━━━ Records shown ━━━

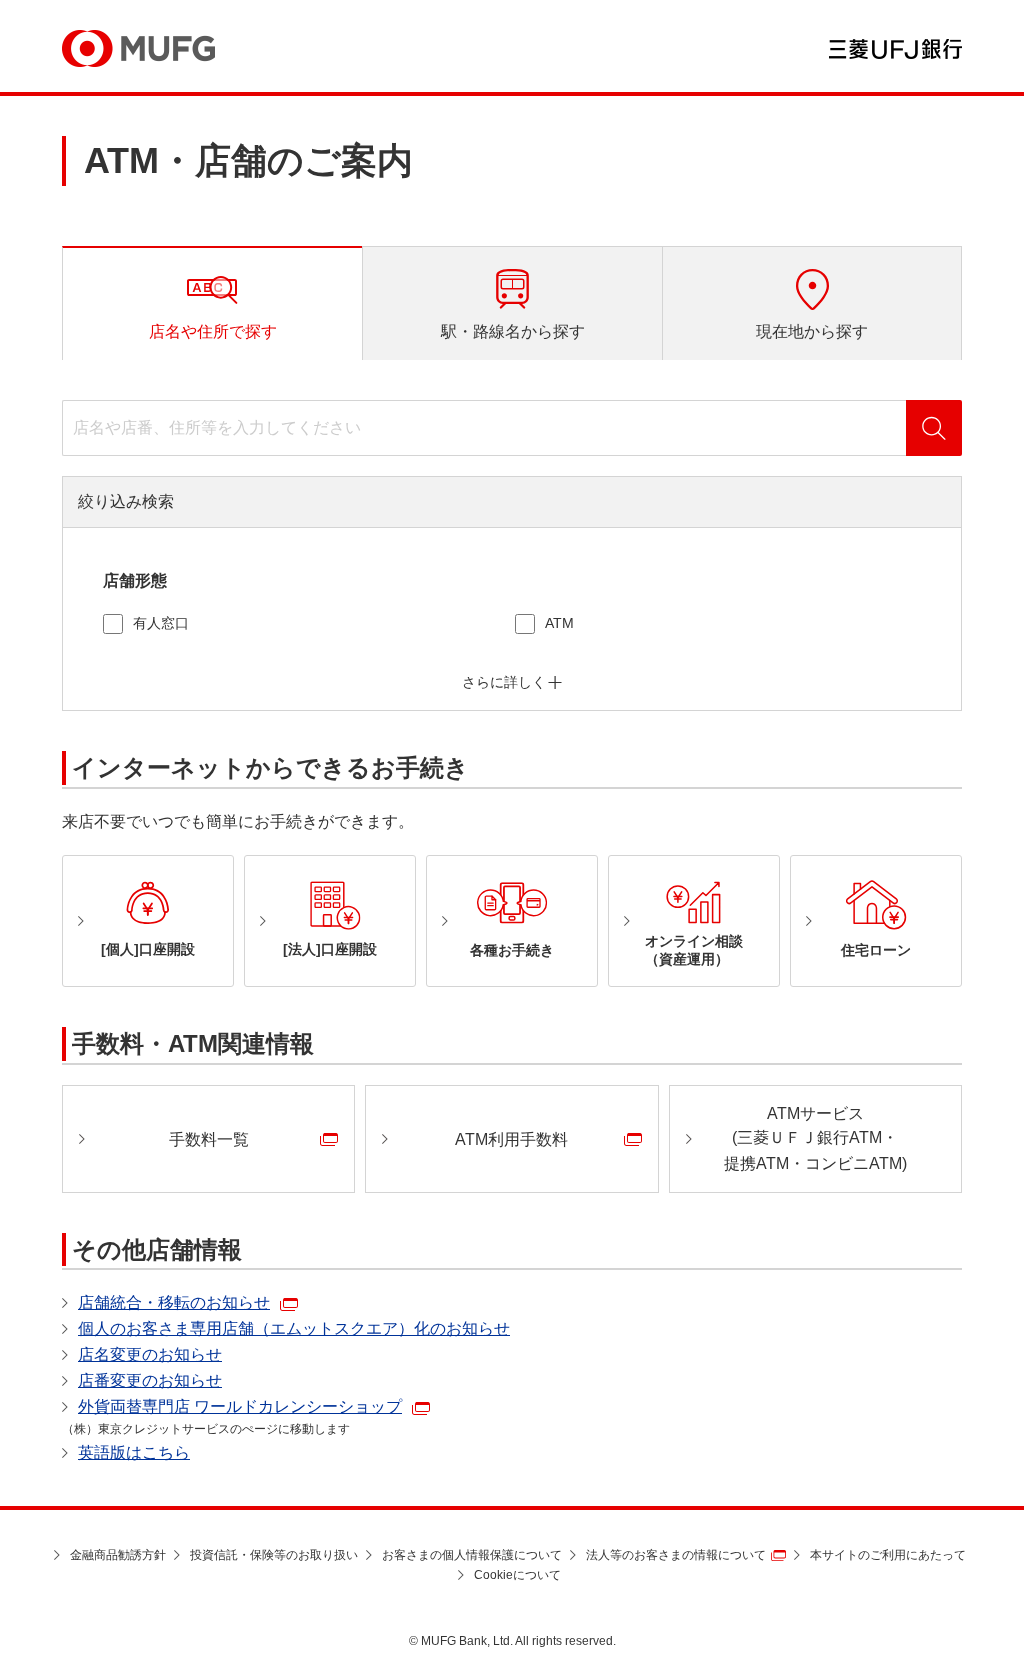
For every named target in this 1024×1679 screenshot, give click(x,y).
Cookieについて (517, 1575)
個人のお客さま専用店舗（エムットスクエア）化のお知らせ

━━━
━━━ Records shown ━━━

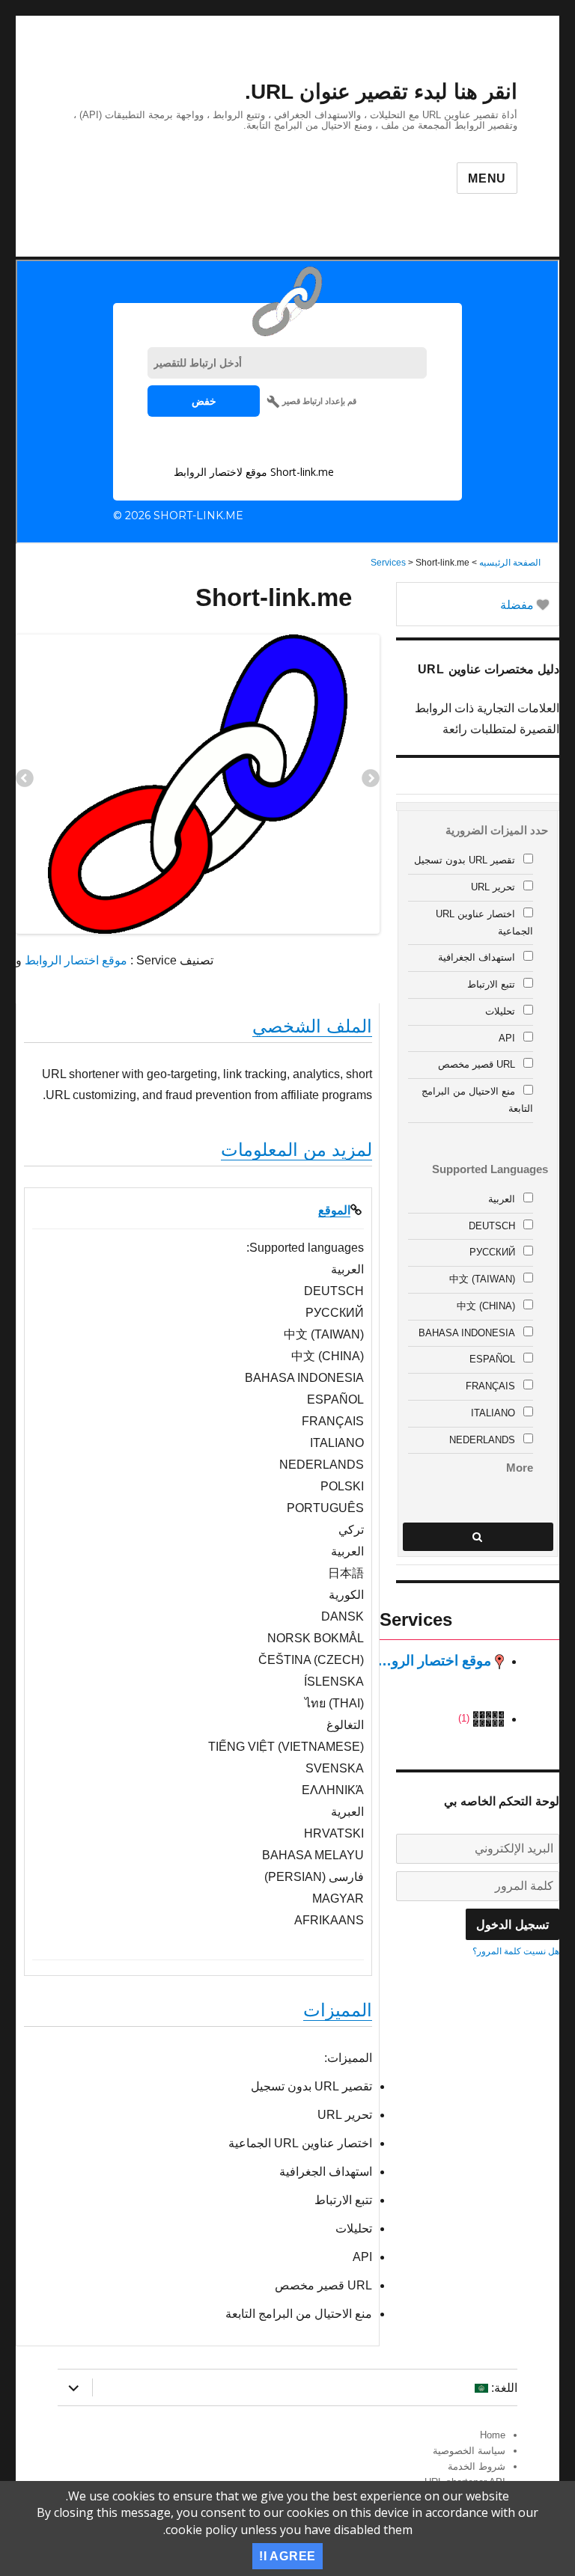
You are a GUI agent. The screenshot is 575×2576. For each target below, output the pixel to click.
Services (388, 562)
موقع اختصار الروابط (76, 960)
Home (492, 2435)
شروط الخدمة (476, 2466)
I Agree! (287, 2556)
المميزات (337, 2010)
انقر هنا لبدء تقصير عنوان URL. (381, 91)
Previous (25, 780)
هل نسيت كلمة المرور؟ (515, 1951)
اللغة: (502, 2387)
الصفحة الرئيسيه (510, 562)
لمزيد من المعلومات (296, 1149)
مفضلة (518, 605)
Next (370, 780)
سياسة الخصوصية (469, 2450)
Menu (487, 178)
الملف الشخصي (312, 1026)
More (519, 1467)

━━━

» **Problem to solve**: Every line above that holds the string "target" should be returned.

» **Response**:
For every named target in this 1024×1679 screenshot, give click(x,y).
You are a GUI agent. The screenshot is 575×2576. For each target below, output the pixel to click.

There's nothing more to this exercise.